Punti di fuga


Nell’ambito della sua ampia attività espositiva dedicata alle arti figurative, l’ACIT di Venezia presenta ora la mostra “Punti di fuga” delle pittrici Lidia Epshtein e Tatyana Vorontsova di Wuppertal.

Già presentata con successo dalla Città di Colonia, in occasione del Giubileo della poetessa espressionista Else Lasker-Schüler (1869-2019), nata a Wuppertal, la mostra racchiude in sé, a Venezia, un particolare valore simbolico, aprendosi verso il futuro dopo la chiusura forzata dell’Istituto per la pandemia del corona-virus.

Dobbiamo al Goethe-Institut di Roma, che ringraziamo per il fattivo contributo, la realizzazione di questo evento.

Nella prestigiosa Galleria della Biblioteca del Teatro Contemporaneo Europeo, sfila davanti agli occhi dell’osservatore il mondo di Else, rappresentato dalle artiste conterranee attraverso acquarelli, dipinti su seta, batik, nome indonesiano riferito ad una speciale tecnica usata per colorare tessuti mediante la copertura delle zone che si vogliono escludere.



Galleria



Lidia Ephstein

Lidia Epshtein consegue il diploma di designer presso l’Accademia di Belle Arti di Charkow in Ucraina, sua patria di origine.
La sua attività didattica, quale docente d’ Arte e di Pittura, s’inserisce in un percorso artistico scandito da esposizioni d’arte dal 1985 ad oggi, con la sua “Ucraina pittoresca” per la Casa di Lenin a Kiew, seguita dai dipinti che con il titolo di “Arte Ucraina” vengono esposti al Museo Lenin di Mosca e quindi a Baltimora ed a Venezia.
Dal 1997 la sua attività artistica apre nuovi spazi in Germania, dove espone i suoi dipinti a Colonia, Düsseldorf e soprattutto a Wuppertal.
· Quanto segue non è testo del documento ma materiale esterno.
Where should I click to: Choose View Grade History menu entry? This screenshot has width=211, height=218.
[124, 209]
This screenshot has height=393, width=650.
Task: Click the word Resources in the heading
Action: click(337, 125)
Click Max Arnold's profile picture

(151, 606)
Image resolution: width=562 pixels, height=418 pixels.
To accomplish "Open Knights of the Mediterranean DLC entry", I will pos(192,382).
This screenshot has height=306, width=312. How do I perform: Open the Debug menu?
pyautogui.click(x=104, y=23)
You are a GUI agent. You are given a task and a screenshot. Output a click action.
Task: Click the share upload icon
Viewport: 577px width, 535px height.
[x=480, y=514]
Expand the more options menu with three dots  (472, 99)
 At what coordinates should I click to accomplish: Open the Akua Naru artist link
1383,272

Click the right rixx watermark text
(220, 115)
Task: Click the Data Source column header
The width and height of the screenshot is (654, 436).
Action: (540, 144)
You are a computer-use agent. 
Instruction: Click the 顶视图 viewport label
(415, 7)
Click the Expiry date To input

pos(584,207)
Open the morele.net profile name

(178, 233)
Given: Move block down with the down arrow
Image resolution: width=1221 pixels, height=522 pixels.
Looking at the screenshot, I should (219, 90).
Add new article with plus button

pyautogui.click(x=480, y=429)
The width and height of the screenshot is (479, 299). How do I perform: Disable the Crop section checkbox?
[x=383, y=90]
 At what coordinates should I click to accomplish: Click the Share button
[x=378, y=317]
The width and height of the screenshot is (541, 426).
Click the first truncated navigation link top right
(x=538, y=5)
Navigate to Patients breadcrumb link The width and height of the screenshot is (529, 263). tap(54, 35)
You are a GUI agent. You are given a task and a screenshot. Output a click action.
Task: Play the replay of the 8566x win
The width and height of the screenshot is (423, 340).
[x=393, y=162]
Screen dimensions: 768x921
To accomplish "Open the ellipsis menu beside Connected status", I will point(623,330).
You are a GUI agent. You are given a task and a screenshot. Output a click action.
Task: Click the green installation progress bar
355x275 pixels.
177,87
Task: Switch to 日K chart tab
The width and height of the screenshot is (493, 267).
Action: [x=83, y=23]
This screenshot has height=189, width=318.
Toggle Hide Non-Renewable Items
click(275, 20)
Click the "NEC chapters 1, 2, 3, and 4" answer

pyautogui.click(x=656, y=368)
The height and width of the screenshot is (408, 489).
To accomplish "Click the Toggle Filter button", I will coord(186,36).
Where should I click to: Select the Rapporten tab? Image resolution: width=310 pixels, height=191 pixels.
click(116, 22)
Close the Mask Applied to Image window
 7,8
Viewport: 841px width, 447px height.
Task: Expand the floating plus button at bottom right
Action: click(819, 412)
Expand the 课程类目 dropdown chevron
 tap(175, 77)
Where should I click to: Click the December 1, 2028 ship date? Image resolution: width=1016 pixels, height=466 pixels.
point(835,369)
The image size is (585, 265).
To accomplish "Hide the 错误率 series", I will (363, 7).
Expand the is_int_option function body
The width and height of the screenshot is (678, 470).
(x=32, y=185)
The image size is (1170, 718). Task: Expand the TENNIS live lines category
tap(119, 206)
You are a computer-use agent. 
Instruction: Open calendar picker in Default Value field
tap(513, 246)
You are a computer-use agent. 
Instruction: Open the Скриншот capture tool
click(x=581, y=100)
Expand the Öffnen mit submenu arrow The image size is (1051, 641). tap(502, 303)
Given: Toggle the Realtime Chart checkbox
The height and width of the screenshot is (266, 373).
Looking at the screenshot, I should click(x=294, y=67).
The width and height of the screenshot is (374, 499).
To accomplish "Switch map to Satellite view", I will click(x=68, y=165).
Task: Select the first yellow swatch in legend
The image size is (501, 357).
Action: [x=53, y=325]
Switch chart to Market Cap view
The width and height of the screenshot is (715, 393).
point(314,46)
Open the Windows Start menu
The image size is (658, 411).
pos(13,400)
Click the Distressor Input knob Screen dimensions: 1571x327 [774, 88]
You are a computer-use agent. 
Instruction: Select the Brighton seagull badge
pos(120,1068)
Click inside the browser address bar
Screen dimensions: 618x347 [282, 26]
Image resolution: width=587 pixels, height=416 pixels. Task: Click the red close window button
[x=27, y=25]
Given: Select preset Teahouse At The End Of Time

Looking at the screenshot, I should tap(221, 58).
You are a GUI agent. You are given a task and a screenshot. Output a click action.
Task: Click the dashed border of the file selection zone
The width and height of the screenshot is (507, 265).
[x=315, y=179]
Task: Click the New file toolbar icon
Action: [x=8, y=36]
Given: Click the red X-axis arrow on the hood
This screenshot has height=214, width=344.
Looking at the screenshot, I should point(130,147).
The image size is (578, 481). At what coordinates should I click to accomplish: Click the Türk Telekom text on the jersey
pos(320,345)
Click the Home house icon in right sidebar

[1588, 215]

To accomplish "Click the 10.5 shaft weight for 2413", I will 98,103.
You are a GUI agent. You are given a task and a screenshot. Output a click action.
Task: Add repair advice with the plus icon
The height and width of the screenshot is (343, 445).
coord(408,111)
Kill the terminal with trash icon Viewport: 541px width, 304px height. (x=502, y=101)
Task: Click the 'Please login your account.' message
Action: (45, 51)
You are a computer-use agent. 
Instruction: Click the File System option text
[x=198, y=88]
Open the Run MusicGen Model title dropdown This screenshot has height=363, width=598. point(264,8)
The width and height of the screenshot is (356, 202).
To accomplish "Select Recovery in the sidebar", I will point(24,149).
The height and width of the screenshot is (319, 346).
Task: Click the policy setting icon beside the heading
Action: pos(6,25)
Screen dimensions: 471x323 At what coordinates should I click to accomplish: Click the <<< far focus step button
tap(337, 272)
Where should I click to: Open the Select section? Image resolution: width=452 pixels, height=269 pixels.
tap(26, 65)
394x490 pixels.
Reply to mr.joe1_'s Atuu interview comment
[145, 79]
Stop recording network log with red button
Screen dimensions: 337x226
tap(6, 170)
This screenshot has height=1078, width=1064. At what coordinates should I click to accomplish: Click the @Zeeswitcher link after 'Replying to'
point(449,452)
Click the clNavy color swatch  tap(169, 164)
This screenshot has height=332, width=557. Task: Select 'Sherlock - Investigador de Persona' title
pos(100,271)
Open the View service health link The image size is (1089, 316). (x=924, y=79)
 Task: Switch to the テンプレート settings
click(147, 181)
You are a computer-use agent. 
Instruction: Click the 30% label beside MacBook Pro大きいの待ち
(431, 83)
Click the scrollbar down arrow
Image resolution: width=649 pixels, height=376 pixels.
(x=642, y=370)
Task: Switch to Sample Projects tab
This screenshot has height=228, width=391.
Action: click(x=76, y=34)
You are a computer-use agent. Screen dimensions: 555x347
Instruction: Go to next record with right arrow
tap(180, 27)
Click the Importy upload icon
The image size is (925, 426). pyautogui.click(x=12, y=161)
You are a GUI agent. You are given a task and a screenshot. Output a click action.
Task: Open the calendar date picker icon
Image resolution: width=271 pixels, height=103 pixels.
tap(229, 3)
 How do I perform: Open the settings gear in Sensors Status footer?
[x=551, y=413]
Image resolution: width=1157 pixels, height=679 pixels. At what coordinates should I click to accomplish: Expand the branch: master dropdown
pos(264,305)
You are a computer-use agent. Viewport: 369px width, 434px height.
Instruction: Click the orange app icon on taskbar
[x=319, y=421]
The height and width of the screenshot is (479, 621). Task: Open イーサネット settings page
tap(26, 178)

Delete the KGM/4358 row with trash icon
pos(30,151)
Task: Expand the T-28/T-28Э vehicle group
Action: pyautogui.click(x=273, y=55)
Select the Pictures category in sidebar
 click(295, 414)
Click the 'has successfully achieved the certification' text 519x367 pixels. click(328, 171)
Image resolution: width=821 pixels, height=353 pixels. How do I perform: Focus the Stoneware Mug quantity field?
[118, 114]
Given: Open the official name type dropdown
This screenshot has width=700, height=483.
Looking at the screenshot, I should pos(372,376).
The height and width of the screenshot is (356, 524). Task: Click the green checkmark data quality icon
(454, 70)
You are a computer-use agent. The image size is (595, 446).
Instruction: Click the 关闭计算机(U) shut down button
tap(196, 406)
Qui l’artista vive e lavora. Seguono mostre accolte sempre con successo a S.Pietroburgo, Atene, Parigi e, nel 2014, nuovamente a Venezia a Palazzo Albrizzi-Capello con una serie di opere che uniscono Colonia alla città lagunare nel mito del Carnevale.
Anche in “Punti di Fuga” , mostra dedicata a Else Lasker-Schüler, freschi e spontanei sono i suoi acquarelli su temi paesaggistici o prospettive urbane. Singolari per la loro unicità i suoi dipinti su seta dedicati a temi della letteratura classica o contemporanea, come in questo caso alla memoria di una delle maggiori rappresentanti della letteratura espressionista.